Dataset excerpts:

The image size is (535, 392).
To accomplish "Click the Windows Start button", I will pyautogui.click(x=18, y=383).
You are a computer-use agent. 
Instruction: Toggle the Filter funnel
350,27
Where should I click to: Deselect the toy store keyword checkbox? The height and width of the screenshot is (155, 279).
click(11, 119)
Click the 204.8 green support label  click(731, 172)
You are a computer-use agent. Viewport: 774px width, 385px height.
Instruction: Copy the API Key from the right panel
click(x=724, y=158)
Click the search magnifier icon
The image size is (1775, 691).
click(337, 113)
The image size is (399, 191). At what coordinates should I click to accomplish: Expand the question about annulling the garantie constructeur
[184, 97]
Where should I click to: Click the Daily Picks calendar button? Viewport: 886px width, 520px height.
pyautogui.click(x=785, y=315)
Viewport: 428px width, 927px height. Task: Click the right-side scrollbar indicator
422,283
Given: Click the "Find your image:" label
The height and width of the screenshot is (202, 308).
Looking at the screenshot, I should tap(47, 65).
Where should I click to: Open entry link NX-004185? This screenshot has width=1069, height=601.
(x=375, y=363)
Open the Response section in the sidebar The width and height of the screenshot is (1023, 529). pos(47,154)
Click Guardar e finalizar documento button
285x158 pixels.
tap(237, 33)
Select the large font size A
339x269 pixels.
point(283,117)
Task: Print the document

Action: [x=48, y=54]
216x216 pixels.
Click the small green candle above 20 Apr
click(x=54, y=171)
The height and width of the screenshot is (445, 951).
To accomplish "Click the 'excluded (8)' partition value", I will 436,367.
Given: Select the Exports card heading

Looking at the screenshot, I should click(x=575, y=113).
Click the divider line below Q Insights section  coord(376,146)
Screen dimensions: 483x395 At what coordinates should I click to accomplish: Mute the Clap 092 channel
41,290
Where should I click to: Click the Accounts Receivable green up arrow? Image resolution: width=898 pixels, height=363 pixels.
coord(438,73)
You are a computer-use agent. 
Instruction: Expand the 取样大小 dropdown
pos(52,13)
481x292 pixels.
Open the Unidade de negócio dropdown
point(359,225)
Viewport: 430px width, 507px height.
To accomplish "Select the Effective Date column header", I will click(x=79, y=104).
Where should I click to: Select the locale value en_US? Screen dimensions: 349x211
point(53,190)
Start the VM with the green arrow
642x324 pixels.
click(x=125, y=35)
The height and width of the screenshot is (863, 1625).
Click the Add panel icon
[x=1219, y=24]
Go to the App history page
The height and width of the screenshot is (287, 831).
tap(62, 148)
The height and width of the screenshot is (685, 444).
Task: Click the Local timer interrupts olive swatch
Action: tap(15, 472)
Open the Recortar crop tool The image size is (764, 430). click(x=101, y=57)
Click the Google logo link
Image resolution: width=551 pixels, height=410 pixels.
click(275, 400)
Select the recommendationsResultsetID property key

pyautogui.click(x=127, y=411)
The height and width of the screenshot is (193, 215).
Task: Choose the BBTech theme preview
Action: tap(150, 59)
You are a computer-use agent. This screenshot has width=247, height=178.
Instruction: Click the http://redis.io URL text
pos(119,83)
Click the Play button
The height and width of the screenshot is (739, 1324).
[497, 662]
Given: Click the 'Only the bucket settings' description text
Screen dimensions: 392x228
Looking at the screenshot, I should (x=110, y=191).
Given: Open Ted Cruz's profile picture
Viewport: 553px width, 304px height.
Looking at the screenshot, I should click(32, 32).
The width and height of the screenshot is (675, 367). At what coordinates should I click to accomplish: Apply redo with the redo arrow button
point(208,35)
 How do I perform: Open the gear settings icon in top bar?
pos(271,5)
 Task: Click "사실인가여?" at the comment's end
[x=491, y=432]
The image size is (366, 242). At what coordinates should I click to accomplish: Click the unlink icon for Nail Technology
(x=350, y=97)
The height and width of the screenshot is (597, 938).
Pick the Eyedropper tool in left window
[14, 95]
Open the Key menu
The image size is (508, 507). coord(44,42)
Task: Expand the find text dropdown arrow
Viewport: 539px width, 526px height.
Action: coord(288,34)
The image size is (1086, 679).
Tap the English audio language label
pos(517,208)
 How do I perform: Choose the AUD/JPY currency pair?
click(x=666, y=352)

## To do
A faithful, complete copy of the entries above is required.

## Result of this exercise
The image size is (535, 392).
To accomplish "Click the Windows Start button", I will pyautogui.click(x=18, y=383).
You are a computer-use agent. 
Instruction: Toggle the Filter funnel
350,27
Where should I click to: Deselect the toy store keyword checkbox? The height and width of the screenshot is (155, 279).
click(11, 119)
Click the 204.8 green support label  click(731, 172)
You are a computer-use agent. Viewport: 774px width, 385px height.
Instruction: Copy the API Key from the right panel
click(x=724, y=158)
Click the search magnifier icon
The image size is (1775, 691).
click(337, 113)
The image size is (399, 191). At what coordinates should I click to accomplish: Expand the question about annulling the garantie constructeur
[184, 97]
Where should I click to: Click the Daily Picks calendar button? Viewport: 886px width, 520px height.
pyautogui.click(x=785, y=315)
Viewport: 428px width, 927px height. Task: Click the right-side scrollbar indicator
422,283
Given: Click the "Find your image:" label
The height and width of the screenshot is (202, 308).
Looking at the screenshot, I should tap(47, 65).
Where should I click to: Open entry link NX-004185? This screenshot has width=1069, height=601.
(x=375, y=363)
Open the Response section in the sidebar The width and height of the screenshot is (1023, 529). pos(47,154)
Click Guardar e finalizar documento button
285x158 pixels.
tap(237, 33)
Select the large font size A
339x269 pixels.
point(283,117)
Task: Print the document

Action: [x=48, y=54]
216x216 pixels.
Click the small green candle above 20 Apr
click(x=54, y=171)
The height and width of the screenshot is (445, 951).
To accomplish "Click the 'excluded (8)' partition value", I will 436,367.
Given: Select the Exports card heading

Looking at the screenshot, I should click(x=575, y=113).
Click the divider line below Q Insights section  coord(376,146)
Screen dimensions: 483x395 At what coordinates should I click to accomplish: Mute the Clap 092 channel
41,290
Where should I click to: Click the Accounts Receivable green up arrow? Image resolution: width=898 pixels, height=363 pixels.
coord(438,73)
You are a computer-use agent. 
Instruction: Expand the 取样大小 dropdown
pos(52,13)
481x292 pixels.
Open the Unidade de negócio dropdown
point(359,225)
Viewport: 430px width, 507px height.
To accomplish "Select the Effective Date column header", I will click(x=79, y=104).
Where should I click to: Select the locale value en_US? Screen dimensions: 349x211
point(53,190)
Start the VM with the green arrow
642x324 pixels.
click(x=125, y=35)
The height and width of the screenshot is (863, 1625).
Click the Add panel icon
[x=1219, y=24]
Go to the App history page
The height and width of the screenshot is (287, 831).
tap(62, 148)
The height and width of the screenshot is (685, 444).
Task: Click the Local timer interrupts olive swatch
Action: tap(15, 472)
Open the Recortar crop tool The image size is (764, 430). click(x=101, y=57)
Click the Google logo link
Image resolution: width=551 pixels, height=410 pixels.
click(275, 400)
Select the recommendationsResultsetID property key

pyautogui.click(x=127, y=411)
The height and width of the screenshot is (193, 215).
Task: Choose the BBTech theme preview
Action: tap(150, 59)
You are a computer-use agent. This screenshot has width=247, height=178.
Instruction: Click the http://redis.io URL text
pos(119,83)
Click the Play button
The height and width of the screenshot is (739, 1324).
[497, 662]
Given: Click the 'Only the bucket settings' description text
Screen dimensions: 392x228
Looking at the screenshot, I should (x=110, y=191).
Given: Open Ted Cruz's profile picture
Viewport: 553px width, 304px height.
Looking at the screenshot, I should click(32, 32).
The width and height of the screenshot is (675, 367). At what coordinates should I click to accomplish: Apply redo with the redo arrow button
point(208,35)
 How do I perform: Open the gear settings icon in top bar?
pos(271,5)
 Task: Click "사실인가여?" at the comment's end
[x=491, y=432]
The image size is (366, 242). At what coordinates should I click to accomplish: Click the unlink icon for Nail Technology
(x=350, y=97)
The height and width of the screenshot is (597, 938).
Pick the Eyedropper tool in left window
[14, 95]
Open the Key menu
The image size is (508, 507). coord(44,42)
Task: Expand the find text dropdown arrow
Viewport: 539px width, 526px height.
Action: coord(288,34)
The image size is (1086, 679).
Tap the English audio language label
pos(517,208)
 How do I perform: Choose the AUD/JPY currency pair?
click(x=666, y=352)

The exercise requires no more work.